### Supplied text:
○ ○ ○ ○ ○
Battle of Fort Donelson fought February 14 through 16, 1862.
Picture created by Kurz & Allison 1887
www.lincolncollection.org

I wish I could report that family members can visit Theodore's tombstone and place flowers their each memorial day in remembrance of his sacrifice. Unfortunately, his final resting place is unknown. When ever I visit Arlington National Cemetery, I like to imagine that our Trit is one of the 'unknowns' honored there.

My cousin Phelps Wilson Long, Jr. also gave his life, not in a national catastrophe but in a global conflagration. The 1940 Federal Census finds Phelps as a 16 year old, living with his family and attending high school.
His father Phelps and mother Martha Allen Long were running the family department store in Tallahassee, Florida. Little sister Shirley was in the sixth grade. An older cousin Lindsay Pappy also lived in the home.

1940 U. S. census, Leon County, Tallahassee, Ward 2, Florida, population schedule,
Page 2, penned, lines 31-36, house number 1016, Thomasville Rd., digital images
Ancestry.com (http://www.ancestry.com: accessed 24 May 2014);
citing National Archives microfilm roll: T627_597; Page: 8A; Enumeration District: 38:3.
After High School, Phelps went off to the University of Florida in Gainesville and joined Sigma Alpha Epsilon Fraternity. Probably no one anticipated the changes that would effect the family and nation in the next couple of years.
○ ○ ○ ○ ○
### Information provided:
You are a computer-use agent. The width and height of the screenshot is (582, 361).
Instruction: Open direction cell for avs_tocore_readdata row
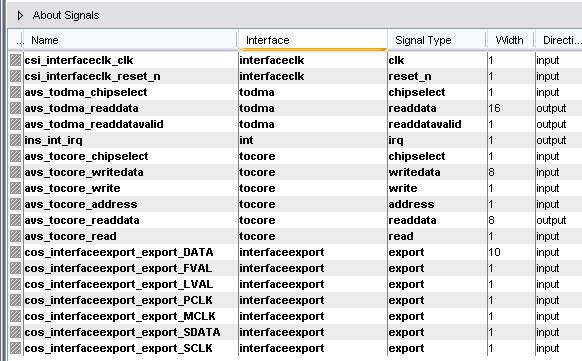(x=558, y=220)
○ ○ ○ ○ ○
### Exercise tasks:
[a] Transcribe the family history passage starting at "Picture created by" and ending at "in the home.".
[b] In the family history passage, condense the paragraph beginning "I wish I could report" into a short bulleted list of its main facts.
[c] Resume the family history passage about Phelps Wilson Long, Jr. from the point where it stops.
The data is separate material, unrelated to the family history passage.

### Answers to the problems:
[a]
Picture created by Kurz & Allison 1887
www.lincolncollection.org

I wish I could report that family members can visit Theodore's tombstone and place flowers their each memorial day in remembrance of his sacrifice. Unfortunately, his final resting place is unknown. When ever I visit Arlington National Cemetery, I like to imagine that our Trit is one of the 'unknowns' honored there.

My cousin Phelps Wilson Long, Jr. also gave his life, not in a national catastrophe but in a global conflagration. The 1940 Federal Census finds Phelps as a 16 year old, living with his family and attending high school.
His father Phelps and mother Martha Allen Long were running the family department store in Tallahassee, Florida. Little sister Shirley was in the sixth grade. An older cousin Lindsay Pappy also lived in the home.

[b]
- Family members cannot visit Theodore's tombstone or place flowers there on Memorial Day, because his final resting place is unknown.
- When visiting Arlington National Cemetery, the writer likes to imagine that "our Trit" is one of the "unknowns" honored there.

[c]
Phelps is fourth from the right in the bottom row of the  University of Florida
Seminole Yearbook image from www.ancestry.com

The first year following the Japanese attack on Pearl Harbor did not go well for American forces. Many young men like Phelps felt an urgency to do their part for the war effort. Phelps enlisted in the United States Marine Corps and was sent to New River, North Carolina for training.
Private Phelps W. Long, Jr.
copy of photograph in possession of his sister. Used with permission.

Phelps' unit was eventually sent to the South Pacific to take part in the battle for Bougainville, a strategic island that had been held by the Japanese since 1942. His unit, the 3rd Marine Division was given the task to take the hilly area around the Japanese field artillery. One of the most difficult positions to take was an area called "Helzappoppin Ridge". The Marines attacked there on December 12th. It wasn't until the 18th that coordinated attacks allowed the American troops to capture and control the ridge. Phelps was killed on the 16th.

His death left a huge hole in his tight knit family. My grandmother Hazel Allen Cone (his mother's sister) said that his mother never recovered from his loss. She died a mere five years later at age 47. Talking with his sister Shirley Long Collins last month is Tallahassee, she said that her father never got over Phelps death either. I could see the sadness over of the loss of her brother that remains with Shirley to this day. Phelps' parents eventually paid to have their son's remains returned to Florida for burial.

Hopefully, we will all take time among the picnics, boat rides, cookouts and other festivities to remember those whose sacrifices have secured our country and way of life.

Love,
Cecily Cone Kelly

P. S. For family members - Phelps W. Long was my paternal grandmother's nephew and my father's first cousin. Theodore Clarke is also on my paternal side, the brother of my 2nd great grandmother.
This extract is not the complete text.